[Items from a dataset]
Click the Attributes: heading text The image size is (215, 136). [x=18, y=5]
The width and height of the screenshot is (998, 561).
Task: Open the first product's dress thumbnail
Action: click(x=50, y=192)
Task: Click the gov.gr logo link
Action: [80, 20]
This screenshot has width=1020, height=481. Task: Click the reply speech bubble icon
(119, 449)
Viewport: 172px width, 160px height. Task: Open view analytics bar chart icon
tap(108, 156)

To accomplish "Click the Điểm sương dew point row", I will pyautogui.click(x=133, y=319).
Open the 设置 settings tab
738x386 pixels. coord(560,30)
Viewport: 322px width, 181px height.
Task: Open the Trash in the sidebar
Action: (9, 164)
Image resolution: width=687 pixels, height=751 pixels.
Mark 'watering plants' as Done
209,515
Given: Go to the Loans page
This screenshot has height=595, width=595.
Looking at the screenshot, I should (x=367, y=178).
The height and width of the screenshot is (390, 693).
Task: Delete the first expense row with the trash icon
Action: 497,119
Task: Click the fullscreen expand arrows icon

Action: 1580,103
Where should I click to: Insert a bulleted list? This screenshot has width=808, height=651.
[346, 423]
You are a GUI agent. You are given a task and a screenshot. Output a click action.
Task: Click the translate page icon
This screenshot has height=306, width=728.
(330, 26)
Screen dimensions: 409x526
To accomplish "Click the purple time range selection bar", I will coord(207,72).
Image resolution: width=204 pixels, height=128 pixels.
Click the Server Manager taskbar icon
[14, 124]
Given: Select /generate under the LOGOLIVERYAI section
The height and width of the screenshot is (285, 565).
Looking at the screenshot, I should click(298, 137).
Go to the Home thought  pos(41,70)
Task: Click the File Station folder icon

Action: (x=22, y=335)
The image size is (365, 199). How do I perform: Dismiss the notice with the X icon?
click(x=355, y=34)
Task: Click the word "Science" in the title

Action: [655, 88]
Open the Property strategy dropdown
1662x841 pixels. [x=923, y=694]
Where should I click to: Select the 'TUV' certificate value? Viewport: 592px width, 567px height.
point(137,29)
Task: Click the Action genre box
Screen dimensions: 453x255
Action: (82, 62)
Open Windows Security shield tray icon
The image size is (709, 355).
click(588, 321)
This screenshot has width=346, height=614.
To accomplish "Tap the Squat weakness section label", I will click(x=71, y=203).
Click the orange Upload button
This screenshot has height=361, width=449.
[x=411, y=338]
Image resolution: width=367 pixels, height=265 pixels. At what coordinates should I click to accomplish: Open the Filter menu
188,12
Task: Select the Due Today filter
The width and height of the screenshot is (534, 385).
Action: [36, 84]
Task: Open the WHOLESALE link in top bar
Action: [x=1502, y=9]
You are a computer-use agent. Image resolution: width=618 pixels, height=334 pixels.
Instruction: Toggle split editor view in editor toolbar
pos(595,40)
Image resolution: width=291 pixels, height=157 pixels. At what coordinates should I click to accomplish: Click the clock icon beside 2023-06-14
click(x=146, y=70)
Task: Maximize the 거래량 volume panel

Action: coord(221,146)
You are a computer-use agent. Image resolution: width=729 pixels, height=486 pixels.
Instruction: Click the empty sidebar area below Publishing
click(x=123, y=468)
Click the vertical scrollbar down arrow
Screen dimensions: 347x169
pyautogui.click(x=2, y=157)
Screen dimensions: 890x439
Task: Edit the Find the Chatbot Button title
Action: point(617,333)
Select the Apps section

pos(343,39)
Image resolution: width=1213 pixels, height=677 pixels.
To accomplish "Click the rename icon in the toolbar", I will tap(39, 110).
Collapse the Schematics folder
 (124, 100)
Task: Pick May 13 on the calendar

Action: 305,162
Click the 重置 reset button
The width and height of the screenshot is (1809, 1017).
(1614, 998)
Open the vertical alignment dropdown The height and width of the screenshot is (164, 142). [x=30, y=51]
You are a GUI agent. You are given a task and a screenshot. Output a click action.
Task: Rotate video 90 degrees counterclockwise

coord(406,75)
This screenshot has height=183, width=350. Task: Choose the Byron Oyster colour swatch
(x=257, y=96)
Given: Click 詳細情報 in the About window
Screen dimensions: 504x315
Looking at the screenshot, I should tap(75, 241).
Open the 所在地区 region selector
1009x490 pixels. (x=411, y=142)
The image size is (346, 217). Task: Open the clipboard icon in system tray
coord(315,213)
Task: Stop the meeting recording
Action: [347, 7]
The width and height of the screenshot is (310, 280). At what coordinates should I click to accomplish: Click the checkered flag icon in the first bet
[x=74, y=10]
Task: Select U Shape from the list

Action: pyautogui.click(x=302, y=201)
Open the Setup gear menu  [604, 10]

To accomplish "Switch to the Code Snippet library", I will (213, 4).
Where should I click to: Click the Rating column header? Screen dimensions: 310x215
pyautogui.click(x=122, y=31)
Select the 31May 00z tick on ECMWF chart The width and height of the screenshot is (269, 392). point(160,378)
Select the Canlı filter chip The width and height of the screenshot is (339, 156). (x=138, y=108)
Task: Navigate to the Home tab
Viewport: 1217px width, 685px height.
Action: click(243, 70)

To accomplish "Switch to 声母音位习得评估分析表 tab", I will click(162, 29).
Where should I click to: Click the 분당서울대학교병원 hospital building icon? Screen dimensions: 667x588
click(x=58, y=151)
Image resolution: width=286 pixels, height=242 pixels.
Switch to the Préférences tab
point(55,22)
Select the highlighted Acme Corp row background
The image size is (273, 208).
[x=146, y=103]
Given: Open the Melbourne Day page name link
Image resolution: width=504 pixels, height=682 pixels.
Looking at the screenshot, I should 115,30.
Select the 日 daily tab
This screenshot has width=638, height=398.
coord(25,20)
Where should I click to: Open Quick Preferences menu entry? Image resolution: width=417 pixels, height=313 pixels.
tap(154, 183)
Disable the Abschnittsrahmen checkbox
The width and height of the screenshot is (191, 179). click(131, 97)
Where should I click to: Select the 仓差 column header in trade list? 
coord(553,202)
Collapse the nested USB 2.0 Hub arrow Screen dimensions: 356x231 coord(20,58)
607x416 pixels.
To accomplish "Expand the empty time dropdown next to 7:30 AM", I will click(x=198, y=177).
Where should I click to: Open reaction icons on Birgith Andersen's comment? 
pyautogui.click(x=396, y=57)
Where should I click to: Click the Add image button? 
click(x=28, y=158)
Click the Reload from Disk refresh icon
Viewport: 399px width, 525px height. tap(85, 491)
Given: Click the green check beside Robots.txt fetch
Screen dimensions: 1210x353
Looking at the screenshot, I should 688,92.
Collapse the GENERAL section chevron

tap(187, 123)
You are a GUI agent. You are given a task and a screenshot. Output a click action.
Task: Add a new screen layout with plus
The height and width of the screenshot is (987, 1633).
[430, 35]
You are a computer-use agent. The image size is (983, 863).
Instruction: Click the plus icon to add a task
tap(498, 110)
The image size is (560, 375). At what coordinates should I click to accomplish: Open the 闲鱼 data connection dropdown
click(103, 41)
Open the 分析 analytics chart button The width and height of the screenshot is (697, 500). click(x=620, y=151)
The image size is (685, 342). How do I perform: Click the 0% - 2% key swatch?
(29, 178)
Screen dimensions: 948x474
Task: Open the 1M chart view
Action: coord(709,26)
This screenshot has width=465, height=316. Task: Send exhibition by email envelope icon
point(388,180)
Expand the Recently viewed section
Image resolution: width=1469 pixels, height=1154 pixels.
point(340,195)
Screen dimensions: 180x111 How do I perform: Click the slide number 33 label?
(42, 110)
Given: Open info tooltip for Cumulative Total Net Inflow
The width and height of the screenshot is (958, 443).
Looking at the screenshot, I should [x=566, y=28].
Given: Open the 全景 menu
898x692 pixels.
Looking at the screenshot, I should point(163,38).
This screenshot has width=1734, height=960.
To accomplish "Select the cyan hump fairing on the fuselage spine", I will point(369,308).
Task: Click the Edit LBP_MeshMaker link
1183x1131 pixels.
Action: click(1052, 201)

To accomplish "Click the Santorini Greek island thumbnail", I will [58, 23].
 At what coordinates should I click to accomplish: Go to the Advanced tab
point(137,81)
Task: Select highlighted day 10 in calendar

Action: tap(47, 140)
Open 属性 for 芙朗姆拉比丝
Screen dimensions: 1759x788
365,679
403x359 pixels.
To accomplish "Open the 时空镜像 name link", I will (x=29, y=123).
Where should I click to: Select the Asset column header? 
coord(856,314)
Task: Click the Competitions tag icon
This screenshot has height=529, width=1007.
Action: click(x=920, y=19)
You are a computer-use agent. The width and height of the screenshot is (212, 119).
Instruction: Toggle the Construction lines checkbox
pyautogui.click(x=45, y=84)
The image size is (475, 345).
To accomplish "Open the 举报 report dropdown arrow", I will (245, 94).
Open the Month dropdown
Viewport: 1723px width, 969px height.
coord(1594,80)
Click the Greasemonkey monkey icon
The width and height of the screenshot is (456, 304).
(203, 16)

[ACTIVITY]:
Your task is to list each line of the records with the word "agent".

[SOLUTION TO THIS TASK]:
You are a GUI agent. You are given a task and a screenshot. Output a click action.
You are a computer-use agent. Image resolution: width=618 pixels, height=334 pixels.
You are a computer-use agent. Image resolution: width=729 pixels, height=486 pixels.
You are a GUI agent. You are given a task and a screenshot. Output a click action.
You are a GUI agent. You are given a task and a screenshot. Output a click action.
You are a computer-use agent. The image size is (983, 863).
You are a computer-use agent. The width and height of the screenshot is (212, 119).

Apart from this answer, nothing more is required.